Marilyn Image

Marilyn

By Alex Saveliev | April 26, 2019

Sometimes, I come across a film that leaves me utterly flabbergasted. I can see its perhaps-honorable intention, yet the execution is so misguided, it obliterates any attempts at pathos or insight. Martín Rodríguez Redondo’s Marilyn is such a film. It’s quite evident that Redondo is attempting to make a statement about being ostracized – and his feature could have been a much-needed addition to the still-niche LGBTQ subgenre. Instead, it’s a dreary slog, made worse by its unwarranted stabs at artistic merit.

Marcos (Walter Rodriguez) leads a noneventful life on a heat-wave-stricken Argentinian cattle farm with his brother Carlitos (Ignacio Giménez), father Carlos (Germán de Silva) and mother Olga (Catalina Saavedra). Carlos harbors dreams of Marcos going to school, convinced that the younger sibling would eventually “provide for the family.”

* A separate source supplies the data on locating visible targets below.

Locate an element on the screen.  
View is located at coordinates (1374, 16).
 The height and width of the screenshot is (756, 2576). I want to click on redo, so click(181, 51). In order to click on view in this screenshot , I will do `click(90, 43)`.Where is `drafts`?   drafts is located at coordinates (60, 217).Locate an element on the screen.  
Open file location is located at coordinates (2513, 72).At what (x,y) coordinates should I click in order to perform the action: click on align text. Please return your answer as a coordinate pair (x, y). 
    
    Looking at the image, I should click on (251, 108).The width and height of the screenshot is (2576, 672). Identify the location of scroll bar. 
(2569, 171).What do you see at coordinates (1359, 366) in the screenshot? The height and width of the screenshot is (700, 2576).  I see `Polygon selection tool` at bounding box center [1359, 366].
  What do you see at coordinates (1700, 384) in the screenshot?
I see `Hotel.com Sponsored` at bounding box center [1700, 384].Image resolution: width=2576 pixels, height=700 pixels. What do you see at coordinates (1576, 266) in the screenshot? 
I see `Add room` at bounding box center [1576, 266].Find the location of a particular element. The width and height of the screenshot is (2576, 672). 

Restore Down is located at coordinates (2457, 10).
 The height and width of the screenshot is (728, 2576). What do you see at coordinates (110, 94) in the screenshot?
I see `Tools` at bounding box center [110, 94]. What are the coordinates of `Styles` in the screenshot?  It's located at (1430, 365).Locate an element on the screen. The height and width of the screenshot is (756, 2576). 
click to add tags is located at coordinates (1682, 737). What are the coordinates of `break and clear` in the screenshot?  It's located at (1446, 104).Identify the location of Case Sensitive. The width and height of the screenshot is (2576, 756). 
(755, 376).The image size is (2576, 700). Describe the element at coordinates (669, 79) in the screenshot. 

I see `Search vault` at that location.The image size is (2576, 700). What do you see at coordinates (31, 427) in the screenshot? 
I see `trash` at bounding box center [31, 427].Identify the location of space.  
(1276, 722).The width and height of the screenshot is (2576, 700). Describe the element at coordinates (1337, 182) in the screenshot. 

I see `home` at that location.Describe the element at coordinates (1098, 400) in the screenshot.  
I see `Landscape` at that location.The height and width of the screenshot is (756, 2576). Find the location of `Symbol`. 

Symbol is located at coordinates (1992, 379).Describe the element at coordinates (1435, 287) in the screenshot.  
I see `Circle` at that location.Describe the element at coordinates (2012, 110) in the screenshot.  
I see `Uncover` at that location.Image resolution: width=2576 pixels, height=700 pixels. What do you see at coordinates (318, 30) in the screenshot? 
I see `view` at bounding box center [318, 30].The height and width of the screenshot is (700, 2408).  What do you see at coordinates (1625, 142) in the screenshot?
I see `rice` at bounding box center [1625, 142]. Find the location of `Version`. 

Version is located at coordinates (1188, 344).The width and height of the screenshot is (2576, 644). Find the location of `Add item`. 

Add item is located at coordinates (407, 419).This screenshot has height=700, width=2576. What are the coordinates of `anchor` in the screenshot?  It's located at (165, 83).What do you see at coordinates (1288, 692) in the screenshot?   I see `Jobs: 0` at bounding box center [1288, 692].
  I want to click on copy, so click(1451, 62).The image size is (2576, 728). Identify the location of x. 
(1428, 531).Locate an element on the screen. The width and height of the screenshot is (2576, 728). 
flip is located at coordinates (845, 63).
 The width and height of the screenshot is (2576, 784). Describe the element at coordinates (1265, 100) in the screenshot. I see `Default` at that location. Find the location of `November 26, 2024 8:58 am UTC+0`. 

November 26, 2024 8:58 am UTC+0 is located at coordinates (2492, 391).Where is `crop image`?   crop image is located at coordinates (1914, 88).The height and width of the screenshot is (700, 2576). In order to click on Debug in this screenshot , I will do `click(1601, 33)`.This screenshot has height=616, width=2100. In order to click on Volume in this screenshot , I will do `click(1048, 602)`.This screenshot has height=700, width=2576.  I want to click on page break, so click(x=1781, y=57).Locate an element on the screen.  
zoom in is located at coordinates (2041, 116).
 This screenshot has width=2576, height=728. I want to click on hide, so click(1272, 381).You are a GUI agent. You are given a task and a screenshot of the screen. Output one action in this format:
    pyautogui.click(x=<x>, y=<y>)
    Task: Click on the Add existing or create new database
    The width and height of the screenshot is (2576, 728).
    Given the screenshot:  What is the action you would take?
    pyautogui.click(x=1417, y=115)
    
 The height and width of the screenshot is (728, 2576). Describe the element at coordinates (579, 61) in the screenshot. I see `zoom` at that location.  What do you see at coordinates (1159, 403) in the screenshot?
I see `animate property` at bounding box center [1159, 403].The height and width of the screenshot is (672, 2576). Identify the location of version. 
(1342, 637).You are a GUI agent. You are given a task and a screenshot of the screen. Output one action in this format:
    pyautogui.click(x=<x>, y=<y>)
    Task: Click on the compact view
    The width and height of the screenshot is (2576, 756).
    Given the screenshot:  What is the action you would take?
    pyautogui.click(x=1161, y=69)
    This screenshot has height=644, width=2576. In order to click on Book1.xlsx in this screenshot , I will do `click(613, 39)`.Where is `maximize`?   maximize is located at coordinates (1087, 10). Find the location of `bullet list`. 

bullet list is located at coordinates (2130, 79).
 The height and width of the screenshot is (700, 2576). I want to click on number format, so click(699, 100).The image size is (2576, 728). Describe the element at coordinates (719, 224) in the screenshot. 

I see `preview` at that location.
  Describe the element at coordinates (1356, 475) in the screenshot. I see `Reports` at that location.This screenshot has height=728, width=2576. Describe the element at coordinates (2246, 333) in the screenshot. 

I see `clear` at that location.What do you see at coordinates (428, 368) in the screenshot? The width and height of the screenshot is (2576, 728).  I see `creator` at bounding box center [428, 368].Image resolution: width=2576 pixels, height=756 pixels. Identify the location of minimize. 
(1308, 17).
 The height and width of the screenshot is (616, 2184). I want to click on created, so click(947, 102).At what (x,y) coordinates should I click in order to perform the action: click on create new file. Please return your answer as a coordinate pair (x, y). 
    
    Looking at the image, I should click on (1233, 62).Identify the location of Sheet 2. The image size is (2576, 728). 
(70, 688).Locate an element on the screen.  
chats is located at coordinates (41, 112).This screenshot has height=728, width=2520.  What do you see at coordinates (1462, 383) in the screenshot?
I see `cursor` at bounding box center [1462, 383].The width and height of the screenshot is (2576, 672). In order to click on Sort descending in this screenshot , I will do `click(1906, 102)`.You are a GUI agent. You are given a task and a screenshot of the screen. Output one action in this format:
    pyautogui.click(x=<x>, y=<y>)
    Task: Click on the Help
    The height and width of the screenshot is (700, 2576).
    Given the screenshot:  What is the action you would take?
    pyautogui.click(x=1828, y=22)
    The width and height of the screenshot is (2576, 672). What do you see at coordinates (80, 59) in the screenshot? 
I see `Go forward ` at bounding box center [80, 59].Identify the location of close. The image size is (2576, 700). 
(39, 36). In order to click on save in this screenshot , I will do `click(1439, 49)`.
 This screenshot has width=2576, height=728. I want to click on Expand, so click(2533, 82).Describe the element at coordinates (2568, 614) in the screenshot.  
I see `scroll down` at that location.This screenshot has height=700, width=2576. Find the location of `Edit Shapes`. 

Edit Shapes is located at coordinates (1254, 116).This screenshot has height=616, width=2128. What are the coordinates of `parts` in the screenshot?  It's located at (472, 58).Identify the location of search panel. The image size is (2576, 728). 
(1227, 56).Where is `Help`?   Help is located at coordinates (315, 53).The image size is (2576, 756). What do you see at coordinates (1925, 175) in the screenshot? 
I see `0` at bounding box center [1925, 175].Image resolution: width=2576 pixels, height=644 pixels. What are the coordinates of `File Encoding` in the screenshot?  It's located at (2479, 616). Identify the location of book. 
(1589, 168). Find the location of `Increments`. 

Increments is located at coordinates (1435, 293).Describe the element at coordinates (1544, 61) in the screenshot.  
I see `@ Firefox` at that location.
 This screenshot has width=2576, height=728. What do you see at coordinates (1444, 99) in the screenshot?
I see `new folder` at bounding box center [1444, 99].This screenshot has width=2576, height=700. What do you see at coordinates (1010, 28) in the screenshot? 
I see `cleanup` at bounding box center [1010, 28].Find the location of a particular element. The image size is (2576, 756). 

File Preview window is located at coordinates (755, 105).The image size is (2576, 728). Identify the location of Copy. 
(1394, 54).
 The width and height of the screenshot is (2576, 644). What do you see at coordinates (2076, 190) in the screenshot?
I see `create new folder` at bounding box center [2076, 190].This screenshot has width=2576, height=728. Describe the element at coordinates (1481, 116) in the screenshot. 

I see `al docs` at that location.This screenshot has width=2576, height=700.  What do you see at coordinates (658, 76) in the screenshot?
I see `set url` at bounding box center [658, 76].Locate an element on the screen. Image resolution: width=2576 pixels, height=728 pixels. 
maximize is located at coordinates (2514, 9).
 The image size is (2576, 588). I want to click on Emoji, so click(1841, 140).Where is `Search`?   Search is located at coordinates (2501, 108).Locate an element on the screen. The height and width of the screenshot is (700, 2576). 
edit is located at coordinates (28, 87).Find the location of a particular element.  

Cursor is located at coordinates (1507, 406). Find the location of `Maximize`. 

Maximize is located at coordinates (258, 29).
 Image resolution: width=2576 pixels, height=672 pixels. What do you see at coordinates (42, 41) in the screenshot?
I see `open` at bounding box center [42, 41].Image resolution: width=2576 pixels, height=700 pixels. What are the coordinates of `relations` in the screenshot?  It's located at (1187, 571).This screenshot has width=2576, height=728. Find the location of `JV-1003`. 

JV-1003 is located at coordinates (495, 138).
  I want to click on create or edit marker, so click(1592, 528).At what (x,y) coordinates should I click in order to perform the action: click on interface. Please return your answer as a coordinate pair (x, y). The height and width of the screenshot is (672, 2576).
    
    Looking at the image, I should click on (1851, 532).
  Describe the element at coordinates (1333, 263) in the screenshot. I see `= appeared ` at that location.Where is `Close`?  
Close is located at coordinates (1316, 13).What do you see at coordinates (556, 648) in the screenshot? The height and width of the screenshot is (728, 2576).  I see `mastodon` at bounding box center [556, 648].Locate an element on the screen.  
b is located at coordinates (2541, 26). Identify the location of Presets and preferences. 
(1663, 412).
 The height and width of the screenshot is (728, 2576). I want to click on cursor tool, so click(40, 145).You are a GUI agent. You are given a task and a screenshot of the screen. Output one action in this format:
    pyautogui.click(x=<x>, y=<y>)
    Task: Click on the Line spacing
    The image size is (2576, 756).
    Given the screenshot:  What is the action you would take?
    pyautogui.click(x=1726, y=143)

“…a romance with local hunk Fede puts Marcos under the risk of a psychotic breakdown…”

However, Marcos is more interested in the skirts Olga sells, filming himself trying them on in secret. He is harassed by the local gang of scooter-riding young men and terrified to come out to his uptight mother. Soon, Carlos’ unexpected death puts the farm under financial risk – as a romance with local hunk Fede (Andrew Bargsted) puts Marcos under the risk of a psychotic breakdown.

I found everything about the film gratuitous: its one-note central performance by Rodriguez, its pseudo-artsy love sequences, its deliberately deliberate pace punctured by violence (e.g., a graphic rape) and flashes of supposed exuberance (e.g., a jarring festival sequence). Redondo keeps the protagonist at arm’s length, never truly probing his soul, and therefore rendering his actions during the finale that much more reprehensible – not just from his perspective, but unearned by the so-called “build-up” that precedes it.

One thing that works well is Catalina Saavedra’s performance as the tormented Olga. The actress finds truth in an underwritten character. She reminds us that cinema needs more well-acted, nuanced films about those who are still inexplicably shunned. Sadly, Marylin brings little to that table. It purports to say a lot with a little but ends up saying very little with, well, a little.

Marylin (2019) Directed by Martín Rodríguez Redondo. Starring Walter Rodríguez, Catalina Saavedra, Andrew Bargsted, Germán de Silva, Ignacio Giménez, Josefina Paredes.